Neuer Prozess gegen İmamoğlu
Während İmamoğlu wegen zahlreicher Verfahren seit Monaten im Hochsicherheitsgefängnis in Silivri sitzt, haben seine Anhänger weiter demonstriert – auch ohne Aufmerksamkeit der westlichen Medien. Zwar riss die Intensität der Proteste über den Sommer ab, doch selbst im traditioneller geprägten Osten des Landes, etwa in der Erdoğan-Hochburg Yozgat, wurde mit Traktoren gegen das Vorgehen der Regierung demonstriert.
Gegen İmamoğlu beginnt am Donnerstag ein weiterer Prozess, in dem ihm die Fälschung eines Universitätsdiploms vorgeworfen wird. Laut Medienberichten droht ihm bei Aberkennung seines Studiums eine Verlängerung der Haftstrafe auf zehn Jahre sowie eine Politiksperre.

Demo für die Freilassung İmamoğlus.
Rückkehr des Wahlverlierers
Umfragen sehen İmamoğlu deutlich vor Erdoğan, die CHP hält trotz seiner Haft an ihm als Präsidentschaftskandidat für 2028 fest. Doch auch Özel, der dem Umfeld İmamoğlus zugeordnet werden kann, hat während der Proteste an Beliebtheit dazugewonnen – und ist deswegen in den Augen des türkischen Präsidenten gefährlicher geworden. Noch vor wenigen Woche hatte Özel gegenüber Medien erklärt, er sei bereit, mit der nationalistischen Kleinpartei MHP, die Erdoğans Regierung unterstützt, am kurdischen Friedensprozess zusammenzuarbeiten – das wäre ein Meilenstein in der türkischen Politik.

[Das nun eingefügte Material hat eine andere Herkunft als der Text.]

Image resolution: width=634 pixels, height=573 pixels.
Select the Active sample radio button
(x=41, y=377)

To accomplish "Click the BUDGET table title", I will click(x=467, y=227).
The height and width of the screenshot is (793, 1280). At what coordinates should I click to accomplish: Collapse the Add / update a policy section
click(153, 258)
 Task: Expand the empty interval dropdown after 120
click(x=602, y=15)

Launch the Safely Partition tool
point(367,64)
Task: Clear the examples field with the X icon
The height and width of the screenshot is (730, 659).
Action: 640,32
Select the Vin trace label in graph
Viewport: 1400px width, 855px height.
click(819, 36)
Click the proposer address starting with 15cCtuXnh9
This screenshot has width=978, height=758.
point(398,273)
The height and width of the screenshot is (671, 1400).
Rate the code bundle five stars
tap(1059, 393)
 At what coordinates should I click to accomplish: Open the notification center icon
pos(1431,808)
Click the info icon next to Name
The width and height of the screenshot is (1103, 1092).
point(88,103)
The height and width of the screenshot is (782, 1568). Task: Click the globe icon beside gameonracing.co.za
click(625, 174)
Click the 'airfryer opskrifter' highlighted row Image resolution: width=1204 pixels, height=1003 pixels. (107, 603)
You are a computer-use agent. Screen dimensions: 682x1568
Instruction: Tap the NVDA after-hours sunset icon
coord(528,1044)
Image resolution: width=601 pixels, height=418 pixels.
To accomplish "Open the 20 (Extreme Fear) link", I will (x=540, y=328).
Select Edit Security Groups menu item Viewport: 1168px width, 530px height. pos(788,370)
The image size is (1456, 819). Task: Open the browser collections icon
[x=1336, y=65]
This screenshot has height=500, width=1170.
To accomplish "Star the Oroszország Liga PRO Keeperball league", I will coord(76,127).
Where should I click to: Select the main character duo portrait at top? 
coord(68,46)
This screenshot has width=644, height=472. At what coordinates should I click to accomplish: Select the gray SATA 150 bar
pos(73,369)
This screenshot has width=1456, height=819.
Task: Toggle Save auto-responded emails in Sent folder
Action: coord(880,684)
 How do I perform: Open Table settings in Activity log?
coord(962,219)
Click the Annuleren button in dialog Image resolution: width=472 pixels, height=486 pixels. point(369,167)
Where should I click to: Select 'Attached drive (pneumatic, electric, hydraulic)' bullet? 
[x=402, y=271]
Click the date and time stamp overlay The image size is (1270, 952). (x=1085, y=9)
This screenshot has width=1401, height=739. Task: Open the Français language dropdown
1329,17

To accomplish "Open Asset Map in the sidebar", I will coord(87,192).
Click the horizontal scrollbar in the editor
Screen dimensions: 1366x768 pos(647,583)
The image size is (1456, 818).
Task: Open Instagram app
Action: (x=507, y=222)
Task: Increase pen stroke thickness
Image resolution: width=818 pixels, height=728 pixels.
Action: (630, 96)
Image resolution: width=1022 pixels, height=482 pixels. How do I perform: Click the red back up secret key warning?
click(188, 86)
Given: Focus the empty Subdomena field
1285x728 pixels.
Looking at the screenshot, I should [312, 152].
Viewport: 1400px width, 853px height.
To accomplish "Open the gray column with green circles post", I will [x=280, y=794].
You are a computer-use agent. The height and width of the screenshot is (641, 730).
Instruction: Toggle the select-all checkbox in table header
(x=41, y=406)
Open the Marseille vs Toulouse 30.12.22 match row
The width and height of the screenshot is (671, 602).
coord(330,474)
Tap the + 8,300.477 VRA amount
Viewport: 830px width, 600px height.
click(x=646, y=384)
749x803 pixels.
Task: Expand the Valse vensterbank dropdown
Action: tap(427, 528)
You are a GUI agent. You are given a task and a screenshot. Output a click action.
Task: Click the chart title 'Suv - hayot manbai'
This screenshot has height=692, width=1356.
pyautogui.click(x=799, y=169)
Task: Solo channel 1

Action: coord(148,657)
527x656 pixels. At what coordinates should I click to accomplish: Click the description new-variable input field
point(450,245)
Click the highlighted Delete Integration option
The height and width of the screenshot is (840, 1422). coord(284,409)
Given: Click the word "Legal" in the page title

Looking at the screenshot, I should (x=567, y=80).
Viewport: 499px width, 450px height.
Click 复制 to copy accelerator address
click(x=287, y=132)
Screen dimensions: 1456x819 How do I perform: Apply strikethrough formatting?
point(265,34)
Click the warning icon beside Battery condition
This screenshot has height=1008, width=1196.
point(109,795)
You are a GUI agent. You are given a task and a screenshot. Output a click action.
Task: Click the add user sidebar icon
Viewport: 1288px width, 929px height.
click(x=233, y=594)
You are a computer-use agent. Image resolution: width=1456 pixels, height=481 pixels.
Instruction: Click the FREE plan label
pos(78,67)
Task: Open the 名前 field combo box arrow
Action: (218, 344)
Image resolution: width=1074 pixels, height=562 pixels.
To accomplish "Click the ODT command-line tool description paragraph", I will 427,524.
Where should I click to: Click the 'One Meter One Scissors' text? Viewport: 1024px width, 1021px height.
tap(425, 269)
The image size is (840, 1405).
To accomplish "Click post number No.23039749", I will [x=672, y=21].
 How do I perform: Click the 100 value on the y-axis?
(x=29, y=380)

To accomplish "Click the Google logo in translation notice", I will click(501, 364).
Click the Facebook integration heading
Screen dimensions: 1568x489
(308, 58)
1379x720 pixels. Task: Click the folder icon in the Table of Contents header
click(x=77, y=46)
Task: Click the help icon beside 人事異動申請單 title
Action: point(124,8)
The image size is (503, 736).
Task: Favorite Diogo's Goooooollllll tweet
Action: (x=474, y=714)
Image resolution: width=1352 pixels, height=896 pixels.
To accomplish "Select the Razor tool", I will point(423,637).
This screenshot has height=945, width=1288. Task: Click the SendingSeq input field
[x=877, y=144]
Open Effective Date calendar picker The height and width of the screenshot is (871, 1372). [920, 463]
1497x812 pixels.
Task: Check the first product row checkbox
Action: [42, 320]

Sollte Özel wirklich abgesetzt werden, so mutmaßen Beobachter, habe der erfolglose CHP-Präsidentschaftskandidat der letzten Wahl, Kemal Kılıçdaroğlu, gute Chancen auf eine Rückkehr; die der CHP auf einen Sieg bei demokratischen Wahlen könnten jedoch drastisch sinken: Kılıçdaroğlu gehört einem anderen Lager an als İmamoğlu und Özel, gilt in seiner Partei als unbeliebt. Die CHP in ihrem bisher wichtigsten Überlebenskampf zu einen, dürfte ihm kaum gelingen.